*DESCRIPTION OF THE TASK*: Count how many lines in the rows below contain the string "Click", matching case exactly. Reply with that number alone.

*ENTRIES SUPPLIED*:
= = =

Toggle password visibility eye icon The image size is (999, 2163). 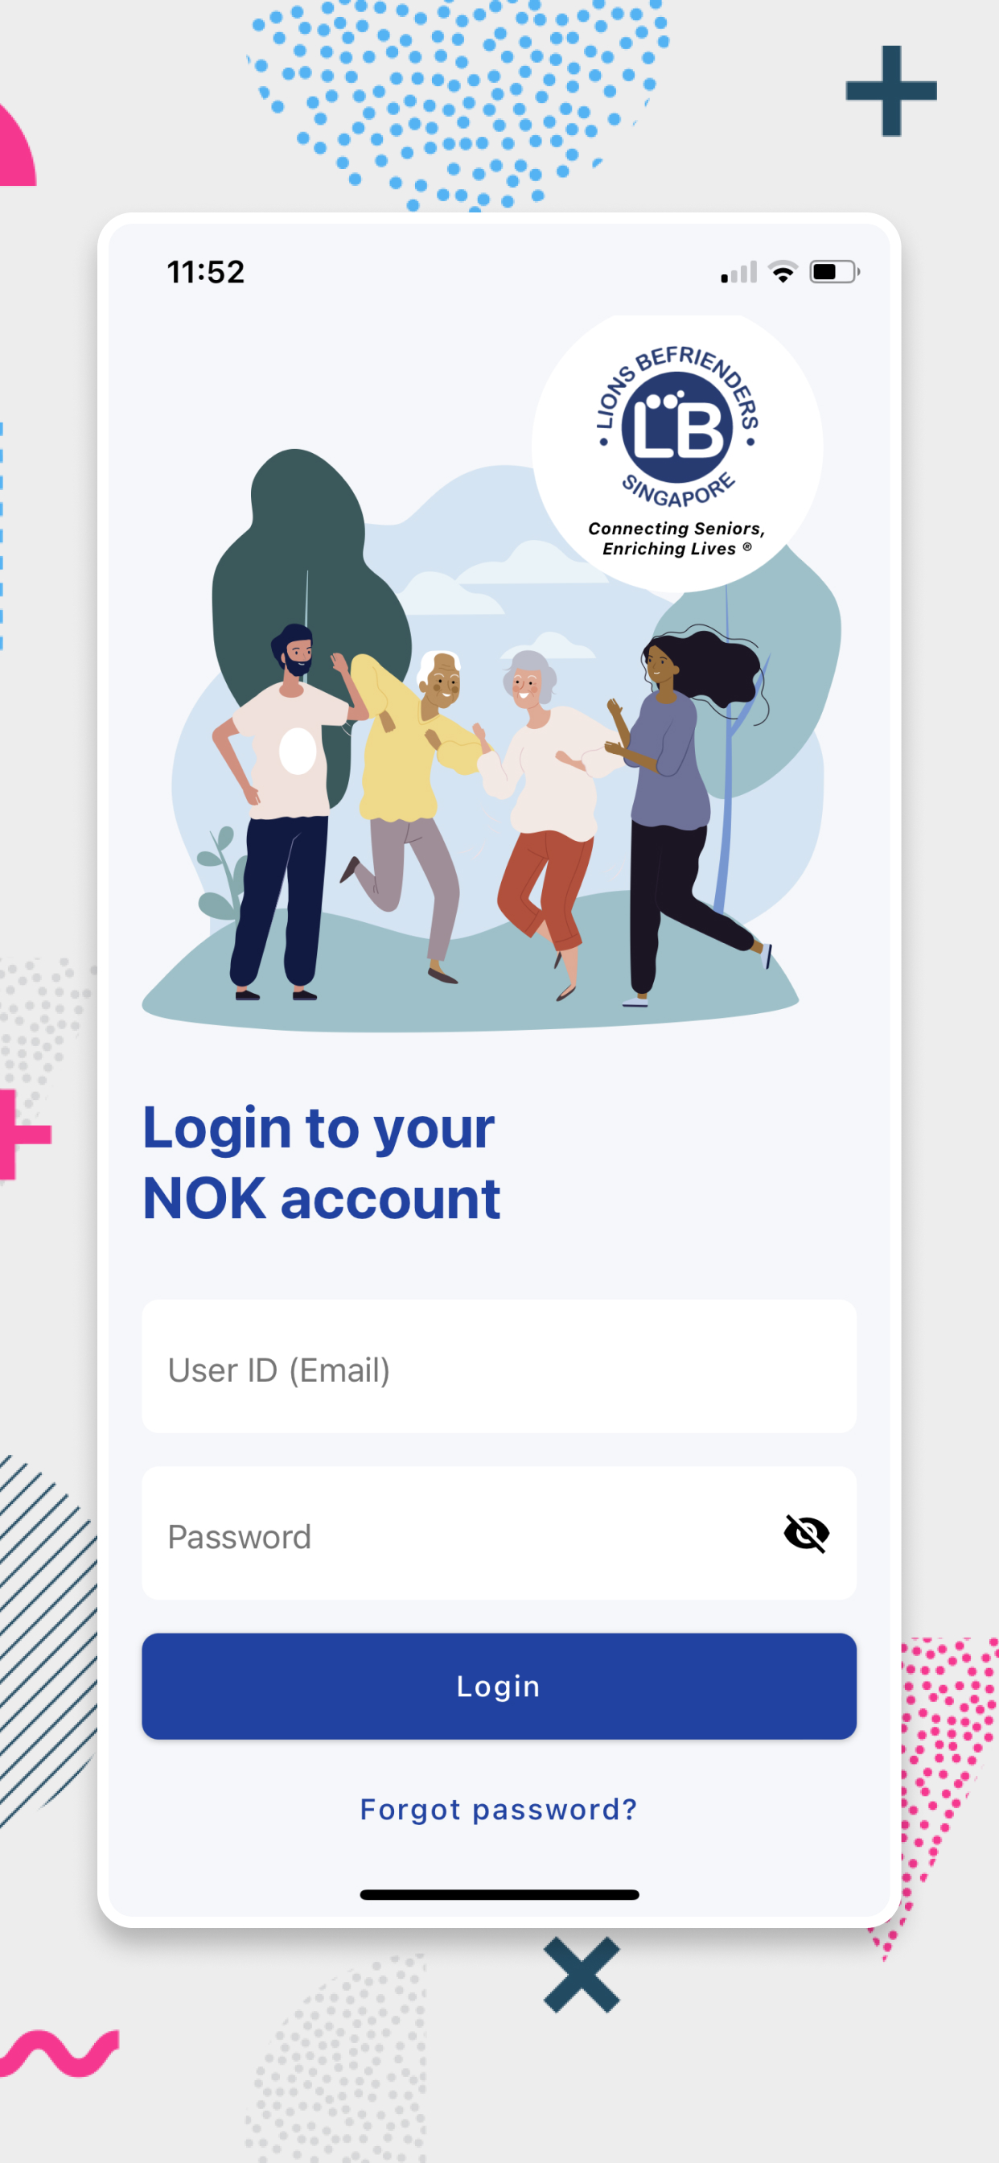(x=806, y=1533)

= = =

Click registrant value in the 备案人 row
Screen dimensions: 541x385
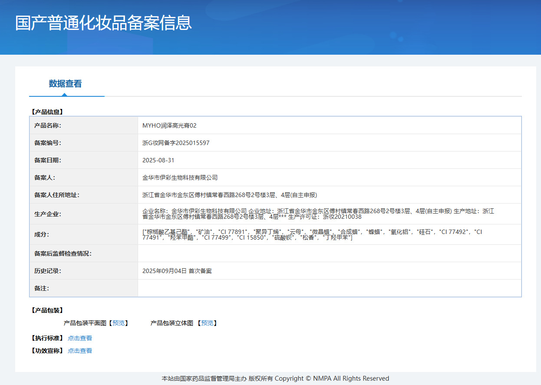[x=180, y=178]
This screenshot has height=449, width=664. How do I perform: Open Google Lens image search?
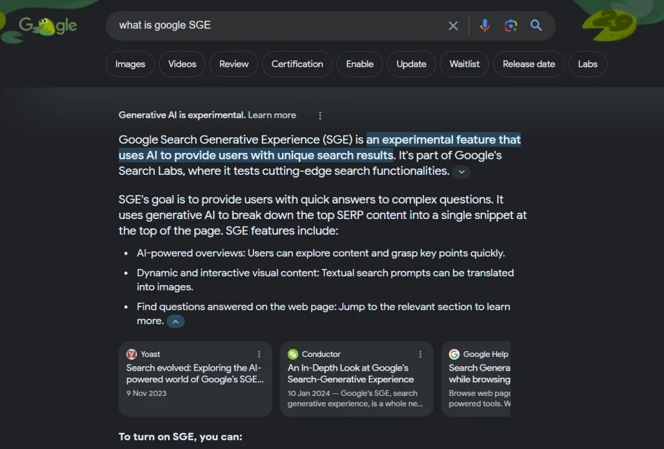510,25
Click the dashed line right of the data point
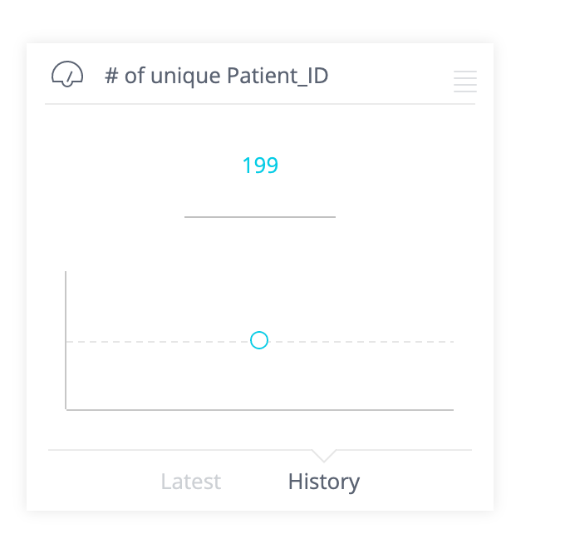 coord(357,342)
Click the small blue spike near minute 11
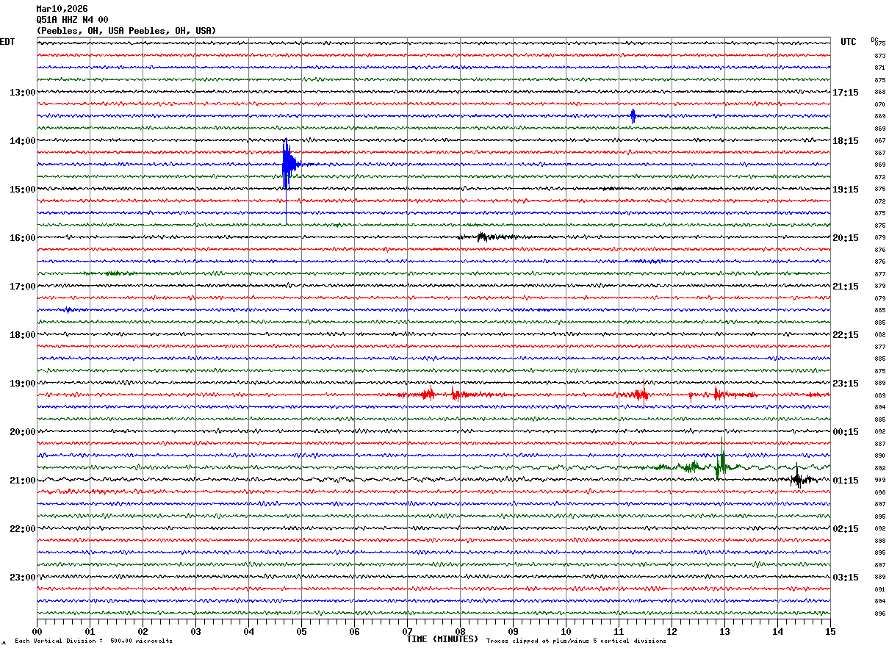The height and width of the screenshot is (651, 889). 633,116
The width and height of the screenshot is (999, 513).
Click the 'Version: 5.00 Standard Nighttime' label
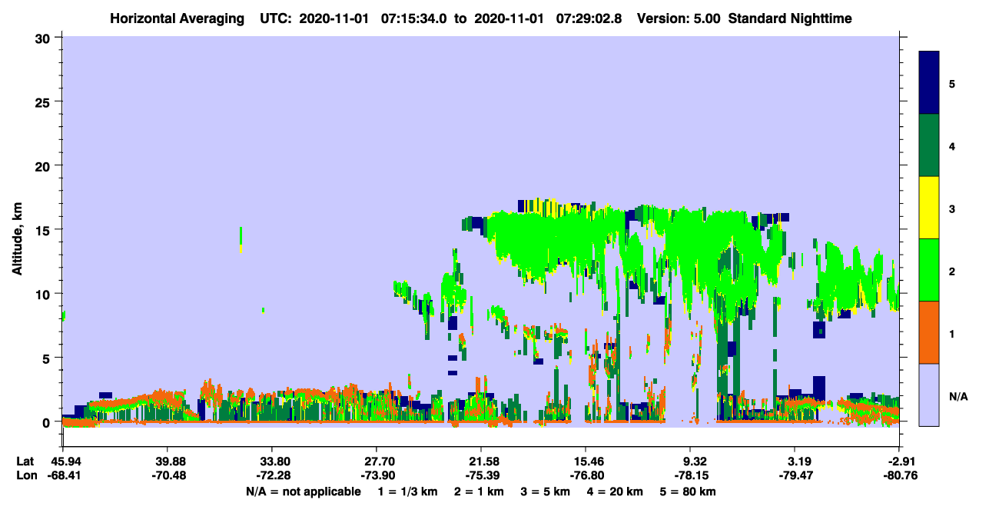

= = =

*OUTPUT FOR THIS TASK*: 4